▸ **What you need to do**:
**a)** According to the blog post, on what date did the writer first post on LiveJournal?
**b)** Print the part of the rows that opens with the line containing "Given: Select the SOCKS Proxy protocol row" and closes at the end of the rows, with both ends included.

═════ Document ═════

Yesterday was what might have otherwise been a momentous occasion. On April 17, 2014, I posted a blog entry on LiveJournal for the very first time. Here it is, in its entirety:
I'm here. Worship me or sumthin.
Stardate 040417.18 (in case anyone missed the sledgehammer of a pun in the title of this thing)...
So nobody ever bothered telling me this wasnt invite only anymore. OK. Thanks to thanatos_kalos for tipping me on that. Small world this is.... hosting a game a couple weeks ago, someone else mentioned going to a Lucy [Kaplansky] concert in Peekskill later that weekend. (Lucy's an old coffeehouse pal of Shawn Colvin, minus much of the angst, and we adore her.) So what's playing in Starbucks when I meet up with good ol' Than? (I refuse to keep repeating that lest I be accused of cursing in Greek.) The Red Thread. Damn best ablum of the year you probably haven't heard of.
So bear with my Ludditishness for a few weeks while I figure this stuff out. I'll try to spare the world the work-related agitas, my frustrations from the world of sport (easy to say on a day when the YANKEEES LOSE, THEEEEE, YANKEES LOSE!), and the overabundance of female hormones I let loose into the world roughly 13 years ago this month.
I was vaguely aware of this coming up, and even thought about timing my leap so I'd hit exactly 6,500 entries on the anniversary. But with LJ being taken over by homophobic Russians and screwing up crossposting, I lost all interest in that. Only reason I remembered is that Boris and Natasha sent me a "virtual gift" yesterday to commemorate the occasion.

═════ Given information ═════

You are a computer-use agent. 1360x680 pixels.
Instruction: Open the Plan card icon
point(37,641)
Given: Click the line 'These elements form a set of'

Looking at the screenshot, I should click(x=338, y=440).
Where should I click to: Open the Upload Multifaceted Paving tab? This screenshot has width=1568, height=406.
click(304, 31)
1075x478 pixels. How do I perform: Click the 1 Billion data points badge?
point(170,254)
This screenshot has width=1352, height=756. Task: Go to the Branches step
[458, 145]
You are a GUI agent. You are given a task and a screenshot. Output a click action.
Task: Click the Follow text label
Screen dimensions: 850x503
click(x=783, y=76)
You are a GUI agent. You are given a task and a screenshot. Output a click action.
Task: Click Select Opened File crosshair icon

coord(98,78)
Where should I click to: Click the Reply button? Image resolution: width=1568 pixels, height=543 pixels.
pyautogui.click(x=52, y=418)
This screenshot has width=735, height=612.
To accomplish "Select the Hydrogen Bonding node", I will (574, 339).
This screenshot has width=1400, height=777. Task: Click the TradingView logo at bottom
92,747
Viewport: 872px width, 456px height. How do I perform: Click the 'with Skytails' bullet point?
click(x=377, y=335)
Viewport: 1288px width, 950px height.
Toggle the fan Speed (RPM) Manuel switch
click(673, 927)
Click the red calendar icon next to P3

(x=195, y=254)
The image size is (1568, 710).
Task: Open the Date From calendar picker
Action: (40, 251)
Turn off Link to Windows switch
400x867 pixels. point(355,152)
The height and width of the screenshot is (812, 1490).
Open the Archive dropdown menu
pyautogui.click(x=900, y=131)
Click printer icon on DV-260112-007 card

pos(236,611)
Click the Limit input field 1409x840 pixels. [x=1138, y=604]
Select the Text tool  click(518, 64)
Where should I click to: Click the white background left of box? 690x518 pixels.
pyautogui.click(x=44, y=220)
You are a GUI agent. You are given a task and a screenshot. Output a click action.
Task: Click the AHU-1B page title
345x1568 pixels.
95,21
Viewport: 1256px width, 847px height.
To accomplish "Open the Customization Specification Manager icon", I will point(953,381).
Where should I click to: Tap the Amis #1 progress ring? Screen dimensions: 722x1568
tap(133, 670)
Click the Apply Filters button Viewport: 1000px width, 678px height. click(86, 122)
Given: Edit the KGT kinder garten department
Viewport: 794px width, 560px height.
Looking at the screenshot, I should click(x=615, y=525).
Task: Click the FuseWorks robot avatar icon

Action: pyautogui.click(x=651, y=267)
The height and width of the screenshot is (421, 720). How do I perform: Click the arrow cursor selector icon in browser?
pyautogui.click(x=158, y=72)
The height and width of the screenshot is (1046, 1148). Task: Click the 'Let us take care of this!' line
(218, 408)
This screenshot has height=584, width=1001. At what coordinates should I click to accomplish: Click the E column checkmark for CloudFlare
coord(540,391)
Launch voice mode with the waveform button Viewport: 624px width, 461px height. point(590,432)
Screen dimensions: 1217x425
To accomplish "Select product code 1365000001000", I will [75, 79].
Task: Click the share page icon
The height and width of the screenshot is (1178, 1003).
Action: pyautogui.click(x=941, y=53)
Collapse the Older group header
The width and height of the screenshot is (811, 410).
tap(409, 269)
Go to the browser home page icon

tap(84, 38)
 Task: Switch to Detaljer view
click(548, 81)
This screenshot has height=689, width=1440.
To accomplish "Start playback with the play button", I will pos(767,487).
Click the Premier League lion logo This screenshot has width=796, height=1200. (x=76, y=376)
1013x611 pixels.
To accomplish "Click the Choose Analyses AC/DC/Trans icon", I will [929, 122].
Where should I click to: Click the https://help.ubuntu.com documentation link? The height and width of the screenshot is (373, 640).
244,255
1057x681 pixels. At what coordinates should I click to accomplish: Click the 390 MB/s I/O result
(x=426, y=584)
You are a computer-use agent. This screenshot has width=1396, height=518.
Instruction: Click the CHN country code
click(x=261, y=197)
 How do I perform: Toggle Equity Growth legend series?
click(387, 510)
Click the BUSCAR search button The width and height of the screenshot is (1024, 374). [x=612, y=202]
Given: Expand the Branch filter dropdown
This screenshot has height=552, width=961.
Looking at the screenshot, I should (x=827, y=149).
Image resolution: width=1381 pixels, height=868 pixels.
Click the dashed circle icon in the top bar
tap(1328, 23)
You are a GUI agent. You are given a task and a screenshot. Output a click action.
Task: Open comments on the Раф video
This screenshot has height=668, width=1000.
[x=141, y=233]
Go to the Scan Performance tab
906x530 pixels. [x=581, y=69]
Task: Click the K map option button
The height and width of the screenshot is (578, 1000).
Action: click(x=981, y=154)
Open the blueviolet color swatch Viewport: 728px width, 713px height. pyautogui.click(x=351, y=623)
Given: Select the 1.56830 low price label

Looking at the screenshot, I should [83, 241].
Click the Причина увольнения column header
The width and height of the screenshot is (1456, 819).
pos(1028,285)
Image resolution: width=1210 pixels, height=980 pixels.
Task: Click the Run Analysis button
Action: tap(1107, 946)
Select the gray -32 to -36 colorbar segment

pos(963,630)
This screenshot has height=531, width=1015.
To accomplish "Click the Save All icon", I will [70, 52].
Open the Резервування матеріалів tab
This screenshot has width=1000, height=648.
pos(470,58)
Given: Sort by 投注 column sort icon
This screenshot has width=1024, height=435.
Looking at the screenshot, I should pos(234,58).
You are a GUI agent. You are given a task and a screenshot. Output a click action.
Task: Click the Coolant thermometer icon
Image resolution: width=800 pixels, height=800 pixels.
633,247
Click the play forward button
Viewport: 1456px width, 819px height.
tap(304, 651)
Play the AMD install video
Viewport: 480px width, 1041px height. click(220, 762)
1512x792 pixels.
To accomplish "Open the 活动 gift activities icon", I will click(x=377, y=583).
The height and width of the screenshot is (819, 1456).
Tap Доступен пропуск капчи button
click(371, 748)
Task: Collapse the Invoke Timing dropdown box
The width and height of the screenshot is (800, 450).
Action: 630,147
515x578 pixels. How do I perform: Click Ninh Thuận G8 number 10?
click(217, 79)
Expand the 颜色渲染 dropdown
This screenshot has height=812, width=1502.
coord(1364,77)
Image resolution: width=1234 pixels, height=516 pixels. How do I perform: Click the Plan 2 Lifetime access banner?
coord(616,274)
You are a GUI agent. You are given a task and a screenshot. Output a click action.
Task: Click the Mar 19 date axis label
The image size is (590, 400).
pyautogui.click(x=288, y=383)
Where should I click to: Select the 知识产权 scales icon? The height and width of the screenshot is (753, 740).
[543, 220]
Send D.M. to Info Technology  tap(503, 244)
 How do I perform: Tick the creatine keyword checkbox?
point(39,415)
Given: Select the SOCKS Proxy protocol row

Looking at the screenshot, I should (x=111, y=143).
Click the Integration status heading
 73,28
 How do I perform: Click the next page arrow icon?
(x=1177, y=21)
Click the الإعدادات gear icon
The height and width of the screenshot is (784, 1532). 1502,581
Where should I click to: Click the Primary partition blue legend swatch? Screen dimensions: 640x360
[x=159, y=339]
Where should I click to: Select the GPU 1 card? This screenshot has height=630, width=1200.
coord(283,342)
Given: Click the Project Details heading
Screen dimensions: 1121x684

═════

▸ **Solutions by task**:
**a)** April 17, 2014.

**b)**
Given: Select the SOCKS Proxy protocol row

Looking at the screenshot, I should (x=111, y=143).
Click the Integration status heading
 73,28
 How do I perform: Click the next page arrow icon?
(x=1177, y=21)
Click the الإعدادات gear icon
The height and width of the screenshot is (784, 1532). 1502,581
Where should I click to: Click the Primary partition blue legend swatch? Screen dimensions: 640x360
[x=159, y=339]
Where should I click to: Select the GPU 1 card? This screenshot has height=630, width=1200.
coord(283,342)
Given: Click the Project Details heading
Screen dimensions: 1121x684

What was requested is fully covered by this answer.